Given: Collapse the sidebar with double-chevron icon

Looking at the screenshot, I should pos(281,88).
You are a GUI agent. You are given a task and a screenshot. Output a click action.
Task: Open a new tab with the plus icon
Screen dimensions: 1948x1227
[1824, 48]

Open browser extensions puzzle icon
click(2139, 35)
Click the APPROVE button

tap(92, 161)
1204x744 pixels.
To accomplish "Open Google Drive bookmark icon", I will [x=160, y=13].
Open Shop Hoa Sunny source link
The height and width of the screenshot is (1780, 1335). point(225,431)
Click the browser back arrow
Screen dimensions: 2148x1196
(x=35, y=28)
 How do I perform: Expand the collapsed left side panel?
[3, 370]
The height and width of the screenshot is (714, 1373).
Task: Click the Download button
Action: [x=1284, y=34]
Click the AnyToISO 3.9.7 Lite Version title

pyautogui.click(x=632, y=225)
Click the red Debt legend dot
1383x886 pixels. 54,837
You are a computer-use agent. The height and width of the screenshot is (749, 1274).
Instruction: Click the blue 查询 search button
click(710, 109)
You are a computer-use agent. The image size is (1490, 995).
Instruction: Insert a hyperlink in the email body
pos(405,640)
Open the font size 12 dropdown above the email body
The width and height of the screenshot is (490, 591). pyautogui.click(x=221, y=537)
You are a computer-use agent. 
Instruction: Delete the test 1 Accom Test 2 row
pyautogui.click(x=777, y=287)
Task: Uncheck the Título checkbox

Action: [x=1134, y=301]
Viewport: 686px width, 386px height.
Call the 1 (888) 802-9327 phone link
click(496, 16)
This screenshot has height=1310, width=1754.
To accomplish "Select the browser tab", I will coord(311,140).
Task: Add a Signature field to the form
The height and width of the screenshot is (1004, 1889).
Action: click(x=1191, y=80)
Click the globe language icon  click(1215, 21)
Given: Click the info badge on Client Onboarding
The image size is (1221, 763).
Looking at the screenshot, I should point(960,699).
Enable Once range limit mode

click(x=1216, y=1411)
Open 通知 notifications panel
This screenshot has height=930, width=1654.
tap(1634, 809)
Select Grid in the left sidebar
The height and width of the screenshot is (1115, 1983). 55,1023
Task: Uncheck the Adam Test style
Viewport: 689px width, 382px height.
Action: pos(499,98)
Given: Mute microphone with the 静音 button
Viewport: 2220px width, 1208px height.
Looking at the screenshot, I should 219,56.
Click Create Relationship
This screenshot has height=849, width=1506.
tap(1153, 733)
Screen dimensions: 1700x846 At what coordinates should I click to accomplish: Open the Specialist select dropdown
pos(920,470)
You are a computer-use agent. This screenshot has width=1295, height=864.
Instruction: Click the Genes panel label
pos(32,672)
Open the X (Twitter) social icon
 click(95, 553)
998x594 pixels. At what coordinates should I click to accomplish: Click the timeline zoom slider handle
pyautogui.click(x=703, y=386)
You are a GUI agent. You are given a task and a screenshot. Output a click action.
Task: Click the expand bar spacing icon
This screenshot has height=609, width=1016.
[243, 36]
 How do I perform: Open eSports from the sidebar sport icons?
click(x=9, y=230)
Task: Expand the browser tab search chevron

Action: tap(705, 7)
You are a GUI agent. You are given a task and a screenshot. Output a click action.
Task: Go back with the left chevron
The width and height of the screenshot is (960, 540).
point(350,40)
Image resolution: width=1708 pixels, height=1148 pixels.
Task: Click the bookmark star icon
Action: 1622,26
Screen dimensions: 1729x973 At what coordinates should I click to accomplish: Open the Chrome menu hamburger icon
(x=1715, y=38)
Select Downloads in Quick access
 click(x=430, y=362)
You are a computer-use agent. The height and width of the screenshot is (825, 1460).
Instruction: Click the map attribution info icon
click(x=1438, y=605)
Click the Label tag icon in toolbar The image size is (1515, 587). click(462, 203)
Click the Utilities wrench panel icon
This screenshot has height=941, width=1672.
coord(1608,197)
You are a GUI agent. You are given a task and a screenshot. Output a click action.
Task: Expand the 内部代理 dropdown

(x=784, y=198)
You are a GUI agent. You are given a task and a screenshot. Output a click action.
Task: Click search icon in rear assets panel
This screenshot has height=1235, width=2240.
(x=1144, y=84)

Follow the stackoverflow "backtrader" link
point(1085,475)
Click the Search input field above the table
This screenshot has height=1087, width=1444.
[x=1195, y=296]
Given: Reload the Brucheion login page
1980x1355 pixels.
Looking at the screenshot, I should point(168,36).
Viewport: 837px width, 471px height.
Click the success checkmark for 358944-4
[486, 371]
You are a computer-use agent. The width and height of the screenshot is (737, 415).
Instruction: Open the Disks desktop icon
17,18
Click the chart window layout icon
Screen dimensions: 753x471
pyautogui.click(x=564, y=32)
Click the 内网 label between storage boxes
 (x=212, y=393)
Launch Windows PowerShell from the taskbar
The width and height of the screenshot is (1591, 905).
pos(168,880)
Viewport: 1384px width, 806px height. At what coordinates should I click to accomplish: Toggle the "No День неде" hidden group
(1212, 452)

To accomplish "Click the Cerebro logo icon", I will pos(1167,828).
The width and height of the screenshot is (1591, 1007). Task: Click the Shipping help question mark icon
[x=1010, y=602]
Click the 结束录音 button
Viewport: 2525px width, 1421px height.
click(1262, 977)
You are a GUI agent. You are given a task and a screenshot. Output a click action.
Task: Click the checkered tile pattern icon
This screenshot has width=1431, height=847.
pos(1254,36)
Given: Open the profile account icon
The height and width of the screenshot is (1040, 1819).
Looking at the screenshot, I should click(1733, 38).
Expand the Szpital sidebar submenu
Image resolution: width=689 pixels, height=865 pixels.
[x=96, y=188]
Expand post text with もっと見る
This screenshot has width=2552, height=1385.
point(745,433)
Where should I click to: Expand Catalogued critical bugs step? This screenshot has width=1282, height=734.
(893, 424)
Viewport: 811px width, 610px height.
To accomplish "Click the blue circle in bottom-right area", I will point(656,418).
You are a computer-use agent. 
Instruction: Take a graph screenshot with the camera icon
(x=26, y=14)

▶ Problem statement
Every record must appear in the answer exactly as it appears above.

▶ Completed task
Given: Collapse the sidebar with double-chevron icon

Looking at the screenshot, I should pos(281,88).
You are a GUI agent. You are given a task and a screenshot. Output a click action.
Task: Open a new tab with the plus icon
Screen dimensions: 1948x1227
[1824, 48]

Open browser extensions puzzle icon
click(2139, 35)
Click the APPROVE button

tap(92, 161)
1204x744 pixels.
To accomplish "Open Google Drive bookmark icon", I will [x=160, y=13].
Open Shop Hoa Sunny source link
The height and width of the screenshot is (1780, 1335). point(225,431)
Click the browser back arrow
Screen dimensions: 2148x1196
(x=35, y=28)
 How do I perform: Expand the collapsed left side panel?
[3, 370]
The height and width of the screenshot is (714, 1373).
Task: Click the Download button
Action: [x=1284, y=34]
Click the AnyToISO 3.9.7 Lite Version title

pyautogui.click(x=632, y=225)
Click the red Debt legend dot
1383x886 pixels. 54,837
You are a computer-use agent. The height and width of the screenshot is (749, 1274).
Instruction: Click the blue 查询 search button
click(710, 109)
You are a computer-use agent. The image size is (1490, 995).
Instruction: Insert a hyperlink in the email body
pos(405,640)
Open the font size 12 dropdown above the email body
The width and height of the screenshot is (490, 591). pyautogui.click(x=221, y=537)
You are a computer-use agent. 
Instruction: Delete the test 1 Accom Test 2 row
pyautogui.click(x=777, y=287)
Task: Uncheck the Título checkbox

Action: [x=1134, y=301]
Viewport: 686px width, 386px height.
Call the 1 (888) 802-9327 phone link
click(496, 16)
This screenshot has height=1310, width=1754.
To accomplish "Select the browser tab", I will coord(311,140).
Task: Add a Signature field to the form
The height and width of the screenshot is (1004, 1889).
Action: click(x=1191, y=80)
Click the globe language icon  click(1215, 21)
Given: Click the info badge on Client Onboarding
The image size is (1221, 763).
Looking at the screenshot, I should point(960,699).
Enable Once range limit mode

click(x=1216, y=1411)
Open 通知 notifications panel
This screenshot has height=930, width=1654.
tap(1634, 809)
Select Grid in the left sidebar
The height and width of the screenshot is (1115, 1983). 55,1023
Task: Uncheck the Adam Test style
Viewport: 689px width, 382px height.
Action: pos(499,98)
Given: Mute microphone with the 静音 button
Viewport: 2220px width, 1208px height.
Looking at the screenshot, I should 219,56.
Click Create Relationship
This screenshot has height=849, width=1506.
tap(1153, 733)
Screen dimensions: 1700x846 At what coordinates should I click to accomplish: Open the Specialist select dropdown
pos(920,470)
You are a computer-use agent. This screenshot has width=1295, height=864.
Instruction: Click the Genes panel label
pos(32,672)
Open the X (Twitter) social icon
 click(95, 553)
998x594 pixels. At what coordinates should I click to accomplish: Click the timeline zoom slider handle
pyautogui.click(x=703, y=386)
You are a GUI agent. You are given a task and a screenshot. Output a click action.
Task: Click the expand bar spacing icon
This screenshot has height=609, width=1016.
[243, 36]
 How do I perform: Open eSports from the sidebar sport icons?
click(x=9, y=230)
Task: Expand the browser tab search chevron

Action: tap(705, 7)
You are a GUI agent. You are given a task and a screenshot. Output a click action.
Task: Go back with the left chevron
The width and height of the screenshot is (960, 540).
point(350,40)
Image resolution: width=1708 pixels, height=1148 pixels.
Task: Click the bookmark star icon
Action: 1622,26
Screen dimensions: 1729x973 At what coordinates should I click to accomplish: Open the Chrome menu hamburger icon
(x=1715, y=38)
Select Downloads in Quick access
 click(x=430, y=362)
You are a computer-use agent. The height and width of the screenshot is (825, 1460).
Instruction: Click the map attribution info icon
click(x=1438, y=605)
Click the Label tag icon in toolbar The image size is (1515, 587). click(462, 203)
Click the Utilities wrench panel icon
This screenshot has height=941, width=1672.
coord(1608,197)
You are a GUI agent. You are given a task and a screenshot. Output a click action.
Task: Expand the 内部代理 dropdown

(x=784, y=198)
You are a GUI agent. You are given a task and a screenshot. Output a click action.
Task: Click search icon in rear assets panel
This screenshot has height=1235, width=2240.
(x=1144, y=84)

Follow the stackoverflow "backtrader" link
point(1085,475)
Click the Search input field above the table
This screenshot has height=1087, width=1444.
[x=1195, y=296]
Given: Reload the Brucheion login page
1980x1355 pixels.
Looking at the screenshot, I should point(168,36).
Viewport: 837px width, 471px height.
Click the success checkmark for 358944-4
[486, 371]
You are a computer-use agent. The width and height of the screenshot is (737, 415).
Instruction: Open the Disks desktop icon
17,18
Click the chart window layout icon
Screen dimensions: 753x471
pyautogui.click(x=564, y=32)
Click the 内网 label between storage boxes
 (x=212, y=393)
Launch Windows PowerShell from the taskbar
The width and height of the screenshot is (1591, 905).
pos(168,880)
Viewport: 1384px width, 806px height. At what coordinates should I click to accomplish: Toggle the "No День неде" hidden group
(1212, 452)

To accomplish "Click the Cerebro logo icon", I will pos(1167,828).
The width and height of the screenshot is (1591, 1007). Task: Click the Shipping help question mark icon
[x=1010, y=602]
Click the 结束录音 button
Viewport: 2525px width, 1421px height.
click(1262, 977)
You are a GUI agent. You are given a task and a screenshot. Output a click action.
Task: Click the checkered tile pattern icon
This screenshot has width=1431, height=847.
pos(1254,36)
Given: Open the profile account icon
The height and width of the screenshot is (1040, 1819).
Looking at the screenshot, I should click(1733, 38).
Expand the Szpital sidebar submenu
Image resolution: width=689 pixels, height=865 pixels.
[x=96, y=188]
Expand post text with もっと見る
This screenshot has width=2552, height=1385.
point(745,433)
Where should I click to: Expand Catalogued critical bugs step? This screenshot has width=1282, height=734.
(893, 424)
Viewport: 811px width, 610px height.
To accomplish "Click the blue circle in bottom-right area", I will point(656,418).
You are a computer-use agent. 
Instruction: Take a graph screenshot with the camera icon
(x=26, y=14)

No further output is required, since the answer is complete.